START Data for this exercise

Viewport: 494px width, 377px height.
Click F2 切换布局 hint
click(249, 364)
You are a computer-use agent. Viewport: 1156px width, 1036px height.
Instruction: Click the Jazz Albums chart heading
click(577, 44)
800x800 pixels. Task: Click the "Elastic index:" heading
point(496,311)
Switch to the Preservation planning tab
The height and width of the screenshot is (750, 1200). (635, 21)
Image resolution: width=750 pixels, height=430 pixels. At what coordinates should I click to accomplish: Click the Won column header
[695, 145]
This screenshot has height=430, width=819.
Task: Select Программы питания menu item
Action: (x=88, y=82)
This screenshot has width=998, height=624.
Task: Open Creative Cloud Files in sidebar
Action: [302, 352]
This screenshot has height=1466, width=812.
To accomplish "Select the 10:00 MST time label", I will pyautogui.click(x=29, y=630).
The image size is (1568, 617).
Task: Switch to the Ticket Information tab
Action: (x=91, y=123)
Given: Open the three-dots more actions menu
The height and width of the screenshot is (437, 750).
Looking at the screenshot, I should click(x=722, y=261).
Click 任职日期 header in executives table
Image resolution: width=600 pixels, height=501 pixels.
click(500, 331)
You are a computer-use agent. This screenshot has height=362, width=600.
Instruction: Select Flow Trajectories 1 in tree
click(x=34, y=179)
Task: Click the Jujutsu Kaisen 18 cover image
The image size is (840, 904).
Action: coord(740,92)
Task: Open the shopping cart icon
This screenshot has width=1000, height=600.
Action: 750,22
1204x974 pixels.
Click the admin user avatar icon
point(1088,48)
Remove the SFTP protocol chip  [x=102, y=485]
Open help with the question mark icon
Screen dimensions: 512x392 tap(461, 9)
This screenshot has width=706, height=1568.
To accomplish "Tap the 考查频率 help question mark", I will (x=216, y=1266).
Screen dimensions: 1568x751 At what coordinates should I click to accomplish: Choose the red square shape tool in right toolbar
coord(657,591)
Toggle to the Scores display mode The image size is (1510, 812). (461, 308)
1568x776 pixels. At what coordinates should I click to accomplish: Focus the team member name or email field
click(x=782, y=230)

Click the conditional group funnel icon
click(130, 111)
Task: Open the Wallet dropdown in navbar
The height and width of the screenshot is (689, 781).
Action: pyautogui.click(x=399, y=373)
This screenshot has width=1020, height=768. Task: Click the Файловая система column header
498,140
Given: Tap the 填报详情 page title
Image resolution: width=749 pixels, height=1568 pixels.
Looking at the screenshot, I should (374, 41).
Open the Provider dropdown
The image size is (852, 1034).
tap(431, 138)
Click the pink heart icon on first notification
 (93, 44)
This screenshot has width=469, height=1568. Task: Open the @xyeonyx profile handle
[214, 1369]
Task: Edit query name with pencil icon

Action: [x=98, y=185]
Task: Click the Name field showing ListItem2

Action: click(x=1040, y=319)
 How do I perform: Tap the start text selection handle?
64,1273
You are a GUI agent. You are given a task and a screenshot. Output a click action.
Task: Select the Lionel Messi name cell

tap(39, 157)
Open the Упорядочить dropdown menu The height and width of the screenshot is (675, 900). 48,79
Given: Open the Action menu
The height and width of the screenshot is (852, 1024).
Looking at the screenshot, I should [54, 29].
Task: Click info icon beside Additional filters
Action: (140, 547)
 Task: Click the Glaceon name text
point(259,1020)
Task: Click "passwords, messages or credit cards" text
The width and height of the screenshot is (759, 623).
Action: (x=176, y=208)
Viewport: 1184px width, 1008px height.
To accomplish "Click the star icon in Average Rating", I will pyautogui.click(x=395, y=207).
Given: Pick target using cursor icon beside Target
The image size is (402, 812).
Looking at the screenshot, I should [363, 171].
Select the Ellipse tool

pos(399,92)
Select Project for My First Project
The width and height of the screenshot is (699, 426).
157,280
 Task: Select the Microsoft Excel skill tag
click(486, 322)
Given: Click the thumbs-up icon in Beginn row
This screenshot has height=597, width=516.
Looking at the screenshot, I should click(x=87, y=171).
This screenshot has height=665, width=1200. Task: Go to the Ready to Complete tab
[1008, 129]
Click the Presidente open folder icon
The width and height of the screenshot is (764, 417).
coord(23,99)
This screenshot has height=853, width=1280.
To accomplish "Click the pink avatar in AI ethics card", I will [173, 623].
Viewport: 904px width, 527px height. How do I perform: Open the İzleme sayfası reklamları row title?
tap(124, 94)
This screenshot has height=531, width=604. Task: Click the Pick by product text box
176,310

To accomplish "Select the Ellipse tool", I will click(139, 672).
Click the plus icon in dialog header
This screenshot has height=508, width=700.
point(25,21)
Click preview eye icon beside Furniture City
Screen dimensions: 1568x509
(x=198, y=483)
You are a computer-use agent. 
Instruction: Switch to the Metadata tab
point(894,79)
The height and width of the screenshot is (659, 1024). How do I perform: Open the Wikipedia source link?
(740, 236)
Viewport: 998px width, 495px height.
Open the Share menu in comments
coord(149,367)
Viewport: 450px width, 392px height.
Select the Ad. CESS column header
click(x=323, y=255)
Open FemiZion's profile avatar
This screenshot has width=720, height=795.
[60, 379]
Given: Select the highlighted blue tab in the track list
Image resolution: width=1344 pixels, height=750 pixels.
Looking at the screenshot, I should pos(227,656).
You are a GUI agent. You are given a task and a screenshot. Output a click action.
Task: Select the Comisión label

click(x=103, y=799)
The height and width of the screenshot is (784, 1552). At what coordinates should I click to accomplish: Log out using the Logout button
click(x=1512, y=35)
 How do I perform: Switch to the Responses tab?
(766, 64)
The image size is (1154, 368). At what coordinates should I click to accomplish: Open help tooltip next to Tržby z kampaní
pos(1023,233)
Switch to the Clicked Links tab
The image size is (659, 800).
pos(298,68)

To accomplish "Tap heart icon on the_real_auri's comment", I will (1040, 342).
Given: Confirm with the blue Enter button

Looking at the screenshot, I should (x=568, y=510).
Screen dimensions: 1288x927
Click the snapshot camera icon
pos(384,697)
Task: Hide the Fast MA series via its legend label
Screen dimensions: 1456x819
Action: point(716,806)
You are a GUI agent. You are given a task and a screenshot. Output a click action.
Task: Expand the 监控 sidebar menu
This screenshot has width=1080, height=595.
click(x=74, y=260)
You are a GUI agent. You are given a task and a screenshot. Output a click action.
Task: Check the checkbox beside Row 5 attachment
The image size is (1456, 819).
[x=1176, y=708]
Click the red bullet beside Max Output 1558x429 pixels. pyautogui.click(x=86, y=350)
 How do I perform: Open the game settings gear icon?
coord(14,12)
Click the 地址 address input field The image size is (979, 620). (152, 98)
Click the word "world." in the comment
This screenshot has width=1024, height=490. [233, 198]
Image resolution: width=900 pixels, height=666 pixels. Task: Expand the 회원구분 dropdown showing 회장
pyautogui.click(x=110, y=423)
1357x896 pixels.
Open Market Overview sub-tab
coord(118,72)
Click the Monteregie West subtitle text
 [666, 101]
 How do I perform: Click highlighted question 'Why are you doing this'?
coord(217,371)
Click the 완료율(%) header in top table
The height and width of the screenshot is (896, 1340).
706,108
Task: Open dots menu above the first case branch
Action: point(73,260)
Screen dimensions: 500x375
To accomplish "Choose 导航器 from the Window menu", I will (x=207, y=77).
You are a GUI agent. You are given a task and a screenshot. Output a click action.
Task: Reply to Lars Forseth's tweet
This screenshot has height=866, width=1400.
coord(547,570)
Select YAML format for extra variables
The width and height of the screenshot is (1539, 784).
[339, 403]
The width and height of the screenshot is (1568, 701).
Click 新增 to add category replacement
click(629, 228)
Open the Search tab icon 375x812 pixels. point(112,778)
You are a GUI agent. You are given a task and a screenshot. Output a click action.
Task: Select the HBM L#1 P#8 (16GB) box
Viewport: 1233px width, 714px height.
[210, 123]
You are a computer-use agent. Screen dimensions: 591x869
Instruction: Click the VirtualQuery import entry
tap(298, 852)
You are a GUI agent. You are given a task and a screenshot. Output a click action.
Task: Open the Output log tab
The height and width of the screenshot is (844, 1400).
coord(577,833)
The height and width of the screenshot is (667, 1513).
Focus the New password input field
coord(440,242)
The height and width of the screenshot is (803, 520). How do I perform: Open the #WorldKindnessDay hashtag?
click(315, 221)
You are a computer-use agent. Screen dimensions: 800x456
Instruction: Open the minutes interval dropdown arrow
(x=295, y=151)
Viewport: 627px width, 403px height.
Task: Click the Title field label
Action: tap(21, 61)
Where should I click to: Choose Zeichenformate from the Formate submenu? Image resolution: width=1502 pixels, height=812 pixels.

END Data for this exercise

◆ **Work request**:
Nothing but an exact copy of the lines from the start of the entries through the line containing "1204x974 pixels." belongs in the response.

◆ **Problem solution**:
Viewport: 494px width, 377px height.
Click F2 切换布局 hint
click(249, 364)
You are a computer-use agent. Viewport: 1156px width, 1036px height.
Instruction: Click the Jazz Albums chart heading
click(577, 44)
800x800 pixels. Task: Click the "Elastic index:" heading
point(496,311)
Switch to the Preservation planning tab
The height and width of the screenshot is (750, 1200). (635, 21)
Image resolution: width=750 pixels, height=430 pixels. At what coordinates should I click to accomplish: Click the Won column header
[695, 145]
This screenshot has height=430, width=819.
Task: Select Программы питания menu item
Action: (x=88, y=82)
This screenshot has width=998, height=624.
Task: Open Creative Cloud Files in sidebar
Action: [302, 352]
This screenshot has height=1466, width=812.
To accomplish "Select the 10:00 MST time label", I will pyautogui.click(x=29, y=630).
The image size is (1568, 617).
Task: Switch to the Ticket Information tab
Action: (x=91, y=123)
Given: Open the three-dots more actions menu
The height and width of the screenshot is (437, 750).
Looking at the screenshot, I should click(x=722, y=261).
Click 任职日期 header in executives table
Image resolution: width=600 pixels, height=501 pixels.
click(500, 331)
You are a computer-use agent. This screenshot has height=362, width=600.
Instruction: Select Flow Trajectories 1 in tree
click(x=34, y=179)
Task: Click the Jujutsu Kaisen 18 cover image
The image size is (840, 904).
Action: coord(740,92)
Task: Open the shopping cart icon
This screenshot has width=1000, height=600.
Action: 750,22
1204x974 pixels.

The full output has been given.